Meyer sagte am Sonntag im Deutschlandfunk: «Wir hatten ja gehört, dass das Doping oder die Manipulationen in Russland offenbar geheimdienstlich gemacht wurden. Und viele der Anklagen des russischen Dopingsystems kamen aus Deutschland, so dass ich, (...) wenn ich ganz ehrlich bin, ein bisschen die Sorge hatte: Könnten wir da nicht eine Zielscheibe sein?»

Die Besorgnis beruht auf Fakten. Tatsächlich wurde das umfassende, staatlich orchestrierte Doping im russischen Sport mit geheimdienstlicher Akribie ausgeführt, detaillierte Untersuchungsberichte lesen sich stellenweise wie das Drehbuch eines Spionage-Thrillers.
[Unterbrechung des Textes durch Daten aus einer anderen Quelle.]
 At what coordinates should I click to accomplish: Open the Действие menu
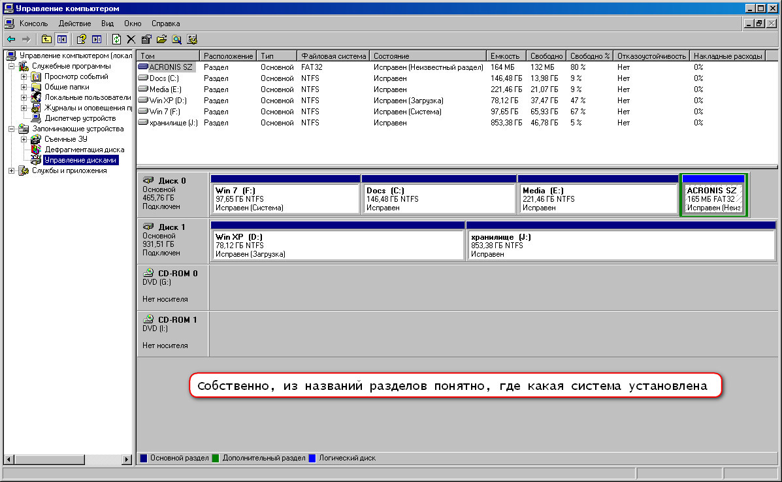coord(74,24)
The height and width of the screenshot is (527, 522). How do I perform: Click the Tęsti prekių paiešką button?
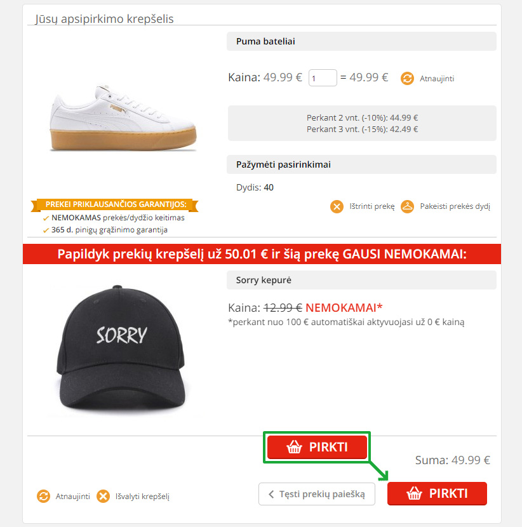317,494

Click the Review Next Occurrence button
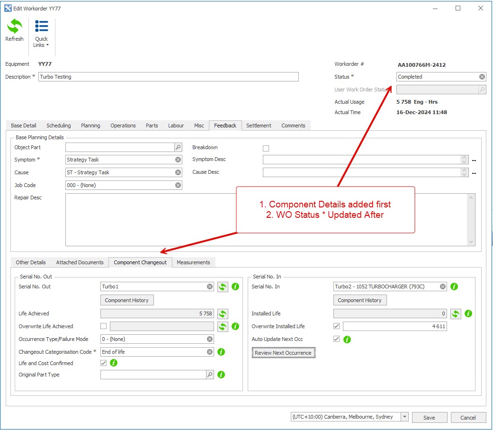(x=283, y=353)
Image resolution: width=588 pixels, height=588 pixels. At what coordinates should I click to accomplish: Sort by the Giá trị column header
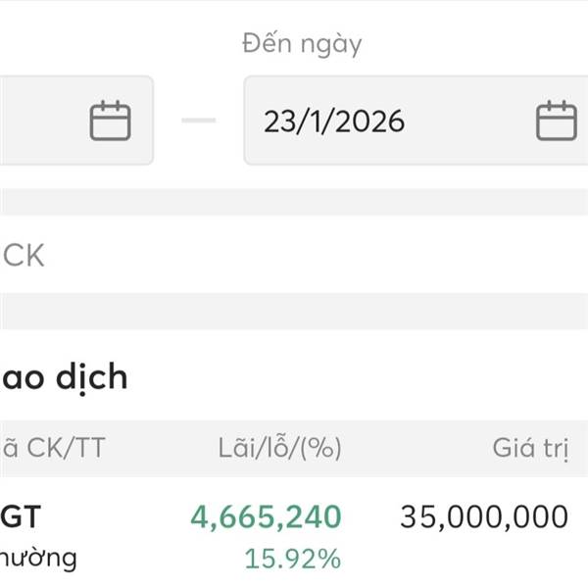529,449
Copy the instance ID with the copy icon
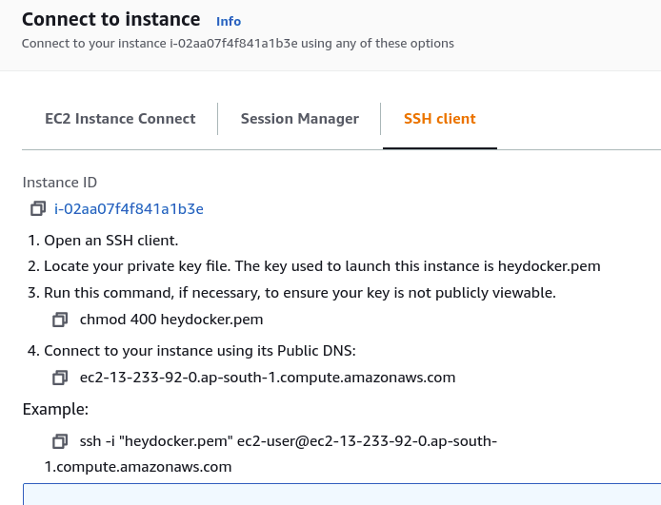661x505 pixels. pyautogui.click(x=38, y=208)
Zudem hatte sich Russlands Fussballauswahl, die in Ermittlungsakten und Kronzeugen-Aussagen eine prominente Rolle spielt, gegen eine enorme Verdachtslage zu verteidigen; was indes kein echtes Problem ist, wenn der affärenumwitterte Weltverband Fifa die Sache handhabt.

DFB in der Selbstfindungsphase

Und schliesslich waren es in der Tat Enthüllungen im deutschen Fernsehen, die die Staatsaffäre auslösten – weshalb die Russen kurz vor der WM sogar einen Eklat provozierten, indem sie dem ARD-Journalisten Hajo Seppelt erst das Visum verweigerten und ihm dann eine Einvernahme durch staatliche Stellen androhten, falls er das WM-Land besuche. Seppelt verzichtete darauf. Insofern erscheinen Tim Meyers Ängste gut begründet. Trotzdem dürften sie beim krisengeschüttelten DFB wenig Anklang finden.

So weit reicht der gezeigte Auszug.